PAGE —
start
Next, the disable logarithm returns to its "complete", i.e. waiting
condition. Subsequently, an alternate "preferred" route to the
desired destination is "selected" for display using existing
algorithms included in the GPS.
[0056] When a route section has been "disabled" in this manner,
microprocessor 44 in vehicle station 40 (see FIG. 3) continues to
control application of the color-coding signals received from
section station 20 to each of the monitored routes displayed on
display unit 48 of vehicle station 40, while GPS system controls
continue to highlight the newly selected alternate preferred
route.
[0057] The overall operation of a vehicle station 40, shown in FIG.
3, is understood most readily with reference to the algorithm set
forth in FIG. 7. In FIG. 7, it is clear that a vehicle station 40
begins operation with step 141, by receiving signals from a nearby
section station 20. In this regard, it should be noted that in a
system with multiple section stations along various routes, there
will come a time when a vehicle station in a moving vehicle will be
located within range of say two different section stations. It is
also entirely possible that the range of transmission of signals
from two nearby stations are likely to overlap, at least at times.
end
TASKS TO PERFORM —
A - Answer these questions from the patent excerpt above:
(i) Which component in vehicle station 40 controls application of the color-coding signals?
(ii) With which step does a vehicle station 40 begin operation in FIG. 7?
(iii) What continues to highlight the newly selected alternate preferred route?
B - Copy the patent excerpt between "Next, the disable" and "shown in FIG.", inclusive.

DATASET ENTRIES —
start
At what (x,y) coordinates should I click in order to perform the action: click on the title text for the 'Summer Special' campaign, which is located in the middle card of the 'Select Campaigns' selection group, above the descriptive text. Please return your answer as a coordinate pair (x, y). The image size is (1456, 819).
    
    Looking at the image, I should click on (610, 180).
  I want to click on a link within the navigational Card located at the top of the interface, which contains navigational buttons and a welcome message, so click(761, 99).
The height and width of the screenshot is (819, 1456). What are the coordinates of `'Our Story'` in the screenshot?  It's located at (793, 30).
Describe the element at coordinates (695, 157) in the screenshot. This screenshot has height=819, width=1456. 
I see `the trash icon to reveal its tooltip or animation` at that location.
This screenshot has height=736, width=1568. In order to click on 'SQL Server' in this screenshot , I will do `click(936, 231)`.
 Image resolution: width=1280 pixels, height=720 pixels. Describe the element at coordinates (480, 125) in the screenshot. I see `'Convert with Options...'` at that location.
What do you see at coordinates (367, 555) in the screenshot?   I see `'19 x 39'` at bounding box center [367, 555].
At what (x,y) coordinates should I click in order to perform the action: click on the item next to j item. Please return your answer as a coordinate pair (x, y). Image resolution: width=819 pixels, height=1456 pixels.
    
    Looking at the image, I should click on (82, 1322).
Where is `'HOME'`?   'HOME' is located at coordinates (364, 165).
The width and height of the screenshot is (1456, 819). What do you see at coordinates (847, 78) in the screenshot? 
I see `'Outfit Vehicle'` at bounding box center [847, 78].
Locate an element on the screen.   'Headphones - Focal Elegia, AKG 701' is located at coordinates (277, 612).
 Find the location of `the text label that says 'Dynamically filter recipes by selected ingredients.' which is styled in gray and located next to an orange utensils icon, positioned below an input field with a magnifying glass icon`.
end
ANSWERS BELOW —
A -
(i) Microprocessor 44.
(ii) Step 141, receiving signals from a nearby section station 20.
(iii) The GPS system controls.

B -
Next, the disable logarithm returns to its "complete", i.e. waiting
condition. Subsequently, an alternate "preferred" route to the
desired destination is "selected" for display using existing
algorithms included in the GPS.
[0056] When a route section has been "disabled" in this manner,
microprocessor 44 in vehicle station 40 (see FIG. 3) continues to
control application of the color-coding signals received from
section station 20 to each of the monitored routes displayed on
display unit 48 of vehicle station 40, while GPS system controls
continue to highlight the newly selected alternate preferred
route.
[0057] The overall operation of a vehicle station 40, shown in FIG.